Iran has to import wheat and US sanctions threaten it
https://parstoday.ir/en/news/iran-i111559-iran_has_to_import_wheat_and_us_sanctions_threaten_it
Minister of Agriculture Mahmoud Hojjati says Iran has to import some shipments of wheat this year because state purchases from local farmers at guaranteed prices are not enough.
(last modified 2021-04-13T02:52:40+00:00 )
Oct 22, 2019 13:22 UTC
  • Iran has to import wheat and US sanctions threaten it

Minister of Agriculture Mahmoud Hojjati says Iran has to import some shipments of wheat this year because state purchases from local farmers at guaranteed prices are not enough.

“Although wheat production increased this year, we were not able to buy enough wheat at guaranteed prices,” the minister said Tuesday, Press TV reported.

Many local wheat growers were unhappy with buying prices offered by the government this year, opting to sell their crop to intermediaries instead.

“Last year, despite the severe drought, we were able to buy about a million tonnes of wheat more than the year before, but this year in some provinces farmers did not even sell us equivalent of their irrigated crop,” Hojjati said.

Much of Iran’s wheat cultivation depends on non-irrigated farming as the country is expanding dryland agriculture amid a lingering drought which is forcing it to use its water resources more economically.

Irrigated wheat covers only one-third of the total wheat area, thus the bulk of the crop depends on seasonal precipitation.

Most of the rain-fed wheat crop is concentrated in the northwest, but farmers in the region as well as in the country’s west sold very little new crop to the government this year, Hojjati said. 

At the start of the year, state officials were expecting wheat harvest to be enough to make it self-sufficient in the strategic crop for the fourth year in a row. They believed better rainfall across Iran would offset the loss of crops from unprecedented flash flooding in some provinces in March.

However, the government’s price tag of 2.2 million rials (nearly $18) per 100 kg was not enough to whet the appetite of many wheat growers to sell their produce to the state.  

Wheat production in Iran has experienced a cycle of boom and bust.
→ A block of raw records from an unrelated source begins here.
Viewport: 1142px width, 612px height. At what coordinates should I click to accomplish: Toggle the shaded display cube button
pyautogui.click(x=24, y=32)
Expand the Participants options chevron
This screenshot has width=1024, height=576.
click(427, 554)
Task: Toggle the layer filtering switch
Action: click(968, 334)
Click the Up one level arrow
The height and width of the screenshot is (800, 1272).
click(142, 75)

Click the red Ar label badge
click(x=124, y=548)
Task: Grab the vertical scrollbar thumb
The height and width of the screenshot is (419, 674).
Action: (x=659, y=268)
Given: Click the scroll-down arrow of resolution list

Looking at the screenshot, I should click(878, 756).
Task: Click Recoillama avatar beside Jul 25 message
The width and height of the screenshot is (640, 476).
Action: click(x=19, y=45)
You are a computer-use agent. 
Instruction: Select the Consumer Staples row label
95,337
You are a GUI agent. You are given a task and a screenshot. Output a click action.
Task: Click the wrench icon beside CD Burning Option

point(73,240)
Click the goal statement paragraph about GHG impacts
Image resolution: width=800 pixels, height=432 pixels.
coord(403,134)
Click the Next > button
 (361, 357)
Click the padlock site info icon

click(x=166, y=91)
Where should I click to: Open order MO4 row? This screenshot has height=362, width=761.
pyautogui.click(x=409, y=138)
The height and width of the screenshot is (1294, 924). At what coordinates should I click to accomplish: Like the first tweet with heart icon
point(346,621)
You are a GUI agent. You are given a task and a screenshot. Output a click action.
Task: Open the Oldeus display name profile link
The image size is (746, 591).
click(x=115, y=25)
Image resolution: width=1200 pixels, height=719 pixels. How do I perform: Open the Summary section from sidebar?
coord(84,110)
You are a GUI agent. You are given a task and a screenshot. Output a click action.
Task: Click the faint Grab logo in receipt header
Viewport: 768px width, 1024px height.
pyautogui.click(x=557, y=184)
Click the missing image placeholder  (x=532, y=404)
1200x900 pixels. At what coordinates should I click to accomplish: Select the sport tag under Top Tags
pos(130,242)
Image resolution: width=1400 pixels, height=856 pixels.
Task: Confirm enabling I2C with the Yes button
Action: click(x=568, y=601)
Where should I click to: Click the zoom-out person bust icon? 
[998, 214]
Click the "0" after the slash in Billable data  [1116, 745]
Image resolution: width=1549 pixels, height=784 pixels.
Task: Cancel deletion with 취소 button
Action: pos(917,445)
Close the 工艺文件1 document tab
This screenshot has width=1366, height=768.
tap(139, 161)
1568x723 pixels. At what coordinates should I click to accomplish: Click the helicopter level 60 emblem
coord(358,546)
Largely self-sufficient in wheat a decade ago, the country turned into one of the world’s biggest importers for many years due to a combination of population growth, receding farmlands and back-to-back drought years.

Most of the aquifers which carried water from under mountains into plains for hundreds of years have hit rock bottom, leaving vast expanses of farmland and orchards bone dry.

The country is now embracing new cropping methods and improving irrigation and seed technology to perpetuate its self-sufficiency in wheat which is a strategic commodity.